Abgaben

Die Last der guten Taten


Der Staat finanziert immer mehr Sozialleistungen – das Geld dafür holt er sich bei den Bürgern

Durchschnittlich 9.943 Euro an Steuern und Abgaben musste jeder Beschäftigte im vergangenen Jahr zahlen – das sind rund 550 Euro mehr als 2010. Vater Staat hat mal wieder kräftig hingelangt.

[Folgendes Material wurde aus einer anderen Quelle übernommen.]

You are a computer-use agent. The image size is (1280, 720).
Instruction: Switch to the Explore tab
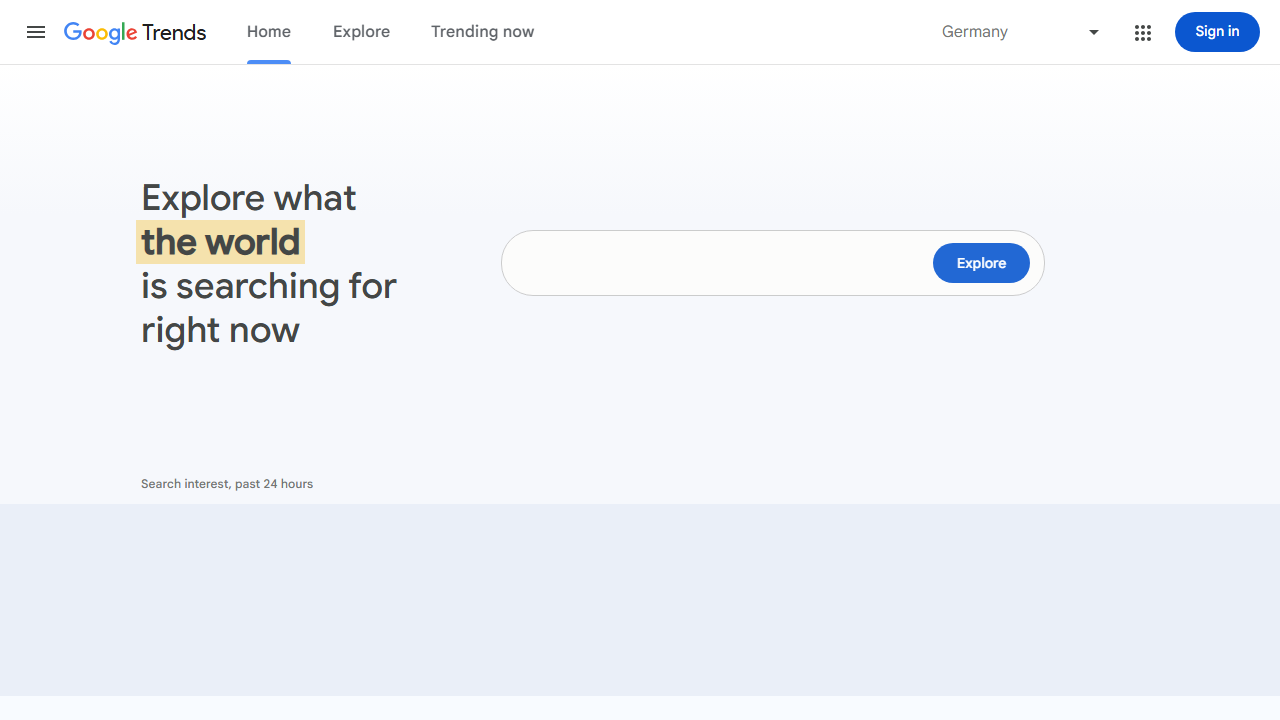point(361,32)
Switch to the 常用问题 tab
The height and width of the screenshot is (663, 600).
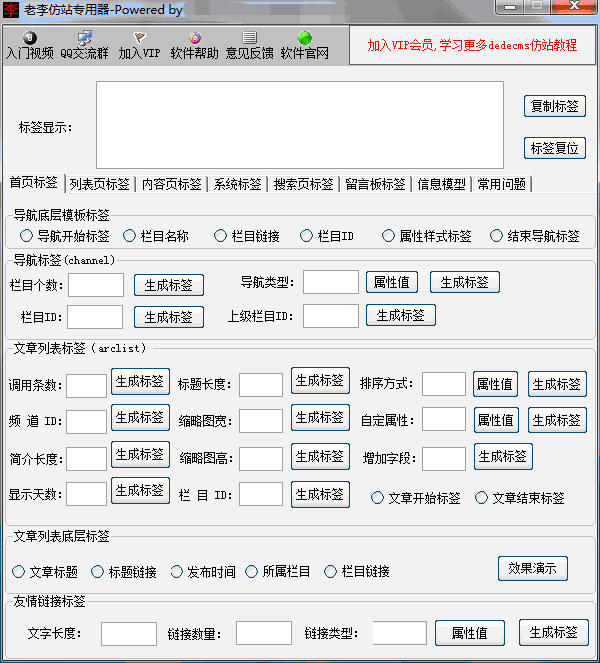[501, 184]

So sehr das auch jeden Einzelnen schmerzt: Einer der Gründe dafür ist durchaus erfreulich. Durch die wirtschaftliche Erholung nach der Krise sind die Einkommen wieder gestiegen – und in der Folge davon auch die Abzüge. Denn die Kurzarbeit ging zurück und viele Beschäftigte haben wieder mehr verdient. Außerdem sind durch die Aufwärtsentwicklung mehr Menschen in Arbeit gekommen.

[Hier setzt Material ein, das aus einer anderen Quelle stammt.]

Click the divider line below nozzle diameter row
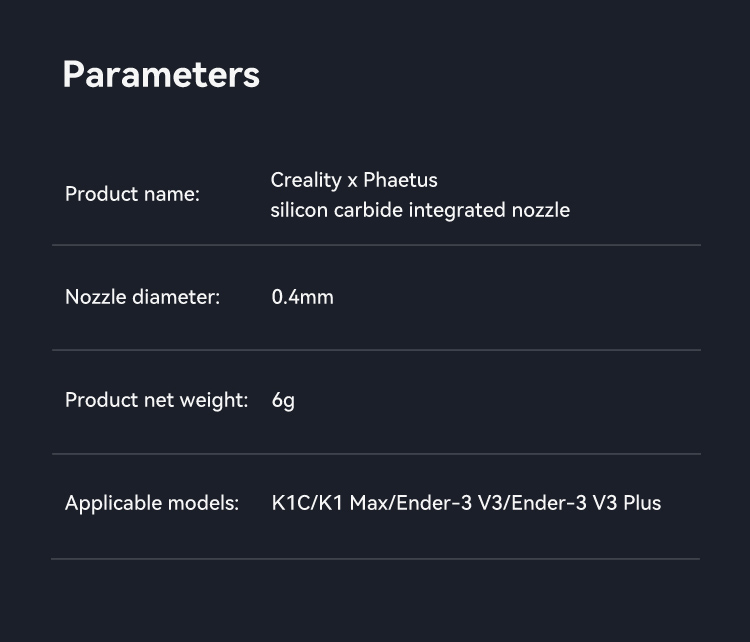Viewport: 750px width, 642px height. click(375, 350)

Doch wo fließt das ganze Geld hin, das der Staat vom Bruttoeinkommen abzieht? Allein für Sozialleistungen gehen 760 Milliarden Euro im Jahr drauf.

Außerplanmäßige Rentenerhöhungen

Die Liste der Wohltaten ist in den vergangenen 20 Jahren ständig länger geworden. Daran ändern Einschnitte wie die Renten- oder Hartz-IV-Reformen und das Streichen der Eigenheim-Zulage nichts. Das bestätigt ein Blick in die „Sozialpolitische Chronik“. Die Übersicht aus Bremen erfasst die Entwicklung aller Sozialkassen.

• Die Pflegeversicherung, eingeführt 1995: Zurzeit zahlt jeder Beschäftigte 1,95 Prozent seines Bruttolohns ein. Über 20 Milliarden Euro im Jahr bringen die Beitragszahler – und damit auch deren Arbeitgeber – für die Versorgung alter und kranker Menschen auf.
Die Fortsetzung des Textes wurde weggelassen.